» WHAT THE EXERCISE ASKS:
Among the records that follow, count the lines with the string "template"; report only that count.
*** DATASET ENTRIES Section Begins ***
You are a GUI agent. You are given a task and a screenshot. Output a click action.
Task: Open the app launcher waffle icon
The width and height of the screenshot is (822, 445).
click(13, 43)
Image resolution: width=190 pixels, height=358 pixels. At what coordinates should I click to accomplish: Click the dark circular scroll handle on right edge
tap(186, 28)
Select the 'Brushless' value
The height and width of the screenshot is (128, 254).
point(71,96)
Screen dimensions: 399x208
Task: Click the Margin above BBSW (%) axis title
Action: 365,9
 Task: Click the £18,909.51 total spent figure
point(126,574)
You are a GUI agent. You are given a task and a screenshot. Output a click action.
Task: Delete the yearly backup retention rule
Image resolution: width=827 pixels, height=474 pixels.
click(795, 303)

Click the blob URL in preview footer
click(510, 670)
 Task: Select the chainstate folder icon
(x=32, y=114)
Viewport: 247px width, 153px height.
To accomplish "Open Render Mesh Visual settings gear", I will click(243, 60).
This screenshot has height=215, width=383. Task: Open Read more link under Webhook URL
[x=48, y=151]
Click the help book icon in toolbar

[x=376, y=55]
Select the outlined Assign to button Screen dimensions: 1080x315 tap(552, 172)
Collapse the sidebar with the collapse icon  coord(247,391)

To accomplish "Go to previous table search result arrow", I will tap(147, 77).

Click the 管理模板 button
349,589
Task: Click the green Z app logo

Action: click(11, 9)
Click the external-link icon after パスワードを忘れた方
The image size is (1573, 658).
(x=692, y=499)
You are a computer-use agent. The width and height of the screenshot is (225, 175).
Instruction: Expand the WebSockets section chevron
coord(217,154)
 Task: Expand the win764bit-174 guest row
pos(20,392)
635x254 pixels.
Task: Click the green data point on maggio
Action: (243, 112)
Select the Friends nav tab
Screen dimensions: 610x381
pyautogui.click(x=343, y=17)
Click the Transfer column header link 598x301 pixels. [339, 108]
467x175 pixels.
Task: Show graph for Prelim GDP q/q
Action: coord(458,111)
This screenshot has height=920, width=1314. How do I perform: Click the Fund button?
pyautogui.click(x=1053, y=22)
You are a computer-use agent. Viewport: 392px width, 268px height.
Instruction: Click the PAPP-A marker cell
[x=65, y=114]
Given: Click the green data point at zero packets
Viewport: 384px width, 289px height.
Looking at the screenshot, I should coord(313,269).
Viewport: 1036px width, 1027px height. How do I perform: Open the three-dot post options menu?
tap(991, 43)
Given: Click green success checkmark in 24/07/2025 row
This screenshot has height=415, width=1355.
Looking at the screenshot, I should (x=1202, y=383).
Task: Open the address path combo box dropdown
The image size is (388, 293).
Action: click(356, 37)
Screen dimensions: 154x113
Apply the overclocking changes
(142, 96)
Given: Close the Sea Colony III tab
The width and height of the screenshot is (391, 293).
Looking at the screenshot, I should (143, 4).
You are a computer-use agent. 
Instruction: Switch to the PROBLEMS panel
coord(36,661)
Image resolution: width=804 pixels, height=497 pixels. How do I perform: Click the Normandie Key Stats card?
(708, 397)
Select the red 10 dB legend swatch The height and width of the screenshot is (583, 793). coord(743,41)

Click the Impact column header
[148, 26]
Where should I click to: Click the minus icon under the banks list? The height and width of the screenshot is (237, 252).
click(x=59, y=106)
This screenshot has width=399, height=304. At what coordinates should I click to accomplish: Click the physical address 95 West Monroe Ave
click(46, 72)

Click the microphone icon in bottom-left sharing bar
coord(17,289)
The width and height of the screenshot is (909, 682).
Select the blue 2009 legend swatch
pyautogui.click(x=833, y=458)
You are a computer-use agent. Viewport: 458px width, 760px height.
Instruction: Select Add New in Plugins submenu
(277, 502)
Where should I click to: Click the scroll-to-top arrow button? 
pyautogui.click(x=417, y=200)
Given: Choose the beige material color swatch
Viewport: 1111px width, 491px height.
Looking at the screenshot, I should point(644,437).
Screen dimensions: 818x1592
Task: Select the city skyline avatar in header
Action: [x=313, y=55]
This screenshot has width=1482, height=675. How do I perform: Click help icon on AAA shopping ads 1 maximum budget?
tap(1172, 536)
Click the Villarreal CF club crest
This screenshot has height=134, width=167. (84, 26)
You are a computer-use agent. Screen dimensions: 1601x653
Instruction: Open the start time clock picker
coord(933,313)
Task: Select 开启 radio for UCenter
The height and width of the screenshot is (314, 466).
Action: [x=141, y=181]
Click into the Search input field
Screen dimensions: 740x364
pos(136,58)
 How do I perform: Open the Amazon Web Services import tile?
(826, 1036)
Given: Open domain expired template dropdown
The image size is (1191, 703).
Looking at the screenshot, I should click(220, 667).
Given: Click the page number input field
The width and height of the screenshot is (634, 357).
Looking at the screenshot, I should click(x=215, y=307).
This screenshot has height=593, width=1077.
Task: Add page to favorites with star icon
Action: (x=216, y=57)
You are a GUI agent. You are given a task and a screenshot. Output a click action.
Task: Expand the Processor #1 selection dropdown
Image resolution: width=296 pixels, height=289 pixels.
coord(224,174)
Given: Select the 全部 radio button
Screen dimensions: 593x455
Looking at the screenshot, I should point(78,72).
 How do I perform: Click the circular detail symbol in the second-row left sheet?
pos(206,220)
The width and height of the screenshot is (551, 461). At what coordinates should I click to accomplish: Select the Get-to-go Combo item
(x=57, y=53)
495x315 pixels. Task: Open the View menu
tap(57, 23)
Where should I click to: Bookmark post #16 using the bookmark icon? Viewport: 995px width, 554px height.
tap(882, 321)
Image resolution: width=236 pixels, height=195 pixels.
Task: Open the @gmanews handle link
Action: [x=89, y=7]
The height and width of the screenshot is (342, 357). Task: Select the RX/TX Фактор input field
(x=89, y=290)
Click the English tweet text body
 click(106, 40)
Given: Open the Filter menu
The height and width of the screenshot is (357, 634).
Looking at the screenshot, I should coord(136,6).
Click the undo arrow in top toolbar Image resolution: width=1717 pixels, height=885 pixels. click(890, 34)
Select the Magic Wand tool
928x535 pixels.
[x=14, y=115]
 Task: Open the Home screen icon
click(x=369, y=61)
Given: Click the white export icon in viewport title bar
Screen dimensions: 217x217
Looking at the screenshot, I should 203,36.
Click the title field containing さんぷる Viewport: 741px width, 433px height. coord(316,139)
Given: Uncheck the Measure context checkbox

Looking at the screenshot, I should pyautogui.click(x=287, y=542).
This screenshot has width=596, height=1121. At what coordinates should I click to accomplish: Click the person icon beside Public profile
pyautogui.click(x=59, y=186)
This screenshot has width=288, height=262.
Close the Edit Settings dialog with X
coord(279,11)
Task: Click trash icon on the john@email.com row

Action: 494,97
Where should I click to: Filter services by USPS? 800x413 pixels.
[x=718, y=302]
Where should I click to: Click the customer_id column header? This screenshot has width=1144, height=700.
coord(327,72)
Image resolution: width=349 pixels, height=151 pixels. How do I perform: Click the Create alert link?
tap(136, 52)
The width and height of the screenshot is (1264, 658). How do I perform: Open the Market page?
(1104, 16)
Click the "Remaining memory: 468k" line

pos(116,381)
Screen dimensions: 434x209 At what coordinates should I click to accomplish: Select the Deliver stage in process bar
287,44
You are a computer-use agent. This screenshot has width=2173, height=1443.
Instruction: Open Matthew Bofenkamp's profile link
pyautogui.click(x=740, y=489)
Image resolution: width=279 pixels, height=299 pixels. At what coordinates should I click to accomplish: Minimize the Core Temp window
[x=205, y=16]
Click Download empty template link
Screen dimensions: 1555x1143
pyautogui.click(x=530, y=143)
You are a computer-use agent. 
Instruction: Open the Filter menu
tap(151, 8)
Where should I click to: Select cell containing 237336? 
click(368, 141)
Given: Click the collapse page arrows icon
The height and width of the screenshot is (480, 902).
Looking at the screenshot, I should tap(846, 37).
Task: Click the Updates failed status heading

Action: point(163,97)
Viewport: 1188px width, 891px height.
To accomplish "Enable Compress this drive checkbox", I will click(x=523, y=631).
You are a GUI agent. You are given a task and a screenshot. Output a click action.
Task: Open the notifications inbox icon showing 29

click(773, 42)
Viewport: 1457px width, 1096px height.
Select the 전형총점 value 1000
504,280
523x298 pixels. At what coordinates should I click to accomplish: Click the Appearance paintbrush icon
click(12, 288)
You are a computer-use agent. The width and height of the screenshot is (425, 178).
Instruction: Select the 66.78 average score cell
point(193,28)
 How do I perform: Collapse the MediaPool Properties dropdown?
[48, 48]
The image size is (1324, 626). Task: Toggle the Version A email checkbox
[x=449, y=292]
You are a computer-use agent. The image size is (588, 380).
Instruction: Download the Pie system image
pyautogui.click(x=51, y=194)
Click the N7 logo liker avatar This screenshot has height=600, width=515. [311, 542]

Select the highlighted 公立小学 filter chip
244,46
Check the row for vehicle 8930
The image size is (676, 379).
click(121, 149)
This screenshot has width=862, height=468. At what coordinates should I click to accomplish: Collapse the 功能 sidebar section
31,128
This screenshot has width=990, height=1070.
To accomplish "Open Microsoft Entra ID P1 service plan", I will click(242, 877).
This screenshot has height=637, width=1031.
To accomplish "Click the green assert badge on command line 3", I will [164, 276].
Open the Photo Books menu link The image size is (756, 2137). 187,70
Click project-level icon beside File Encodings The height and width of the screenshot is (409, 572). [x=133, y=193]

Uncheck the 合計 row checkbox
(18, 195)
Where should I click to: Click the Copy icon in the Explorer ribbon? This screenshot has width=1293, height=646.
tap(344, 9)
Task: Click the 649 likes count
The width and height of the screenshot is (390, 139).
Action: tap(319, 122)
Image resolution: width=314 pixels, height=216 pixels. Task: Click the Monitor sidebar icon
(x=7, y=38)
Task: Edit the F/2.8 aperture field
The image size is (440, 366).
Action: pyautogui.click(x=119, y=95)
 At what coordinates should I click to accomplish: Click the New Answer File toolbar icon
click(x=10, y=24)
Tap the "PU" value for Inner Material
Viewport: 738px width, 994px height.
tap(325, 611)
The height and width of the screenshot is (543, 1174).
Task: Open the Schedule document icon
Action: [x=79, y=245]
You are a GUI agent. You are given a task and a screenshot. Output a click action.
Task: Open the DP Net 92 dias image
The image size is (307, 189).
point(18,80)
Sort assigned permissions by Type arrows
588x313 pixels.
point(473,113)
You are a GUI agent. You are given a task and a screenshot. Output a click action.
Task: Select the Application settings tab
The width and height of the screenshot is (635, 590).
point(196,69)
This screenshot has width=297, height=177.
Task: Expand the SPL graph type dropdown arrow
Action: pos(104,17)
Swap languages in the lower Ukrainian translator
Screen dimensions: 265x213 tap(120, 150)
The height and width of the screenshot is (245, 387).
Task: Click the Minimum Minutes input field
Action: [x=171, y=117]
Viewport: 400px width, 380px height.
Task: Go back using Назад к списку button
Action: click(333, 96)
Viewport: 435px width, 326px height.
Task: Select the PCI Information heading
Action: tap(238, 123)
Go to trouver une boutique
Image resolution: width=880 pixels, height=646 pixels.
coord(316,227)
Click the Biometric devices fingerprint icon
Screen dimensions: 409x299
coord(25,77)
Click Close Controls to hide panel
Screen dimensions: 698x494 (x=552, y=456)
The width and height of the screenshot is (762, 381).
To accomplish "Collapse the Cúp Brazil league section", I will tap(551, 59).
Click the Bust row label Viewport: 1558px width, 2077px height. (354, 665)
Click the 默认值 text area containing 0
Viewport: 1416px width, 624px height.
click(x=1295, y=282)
*** DATASET ENTRIES Section Ends ***
» FINISHED EXERCISE:
2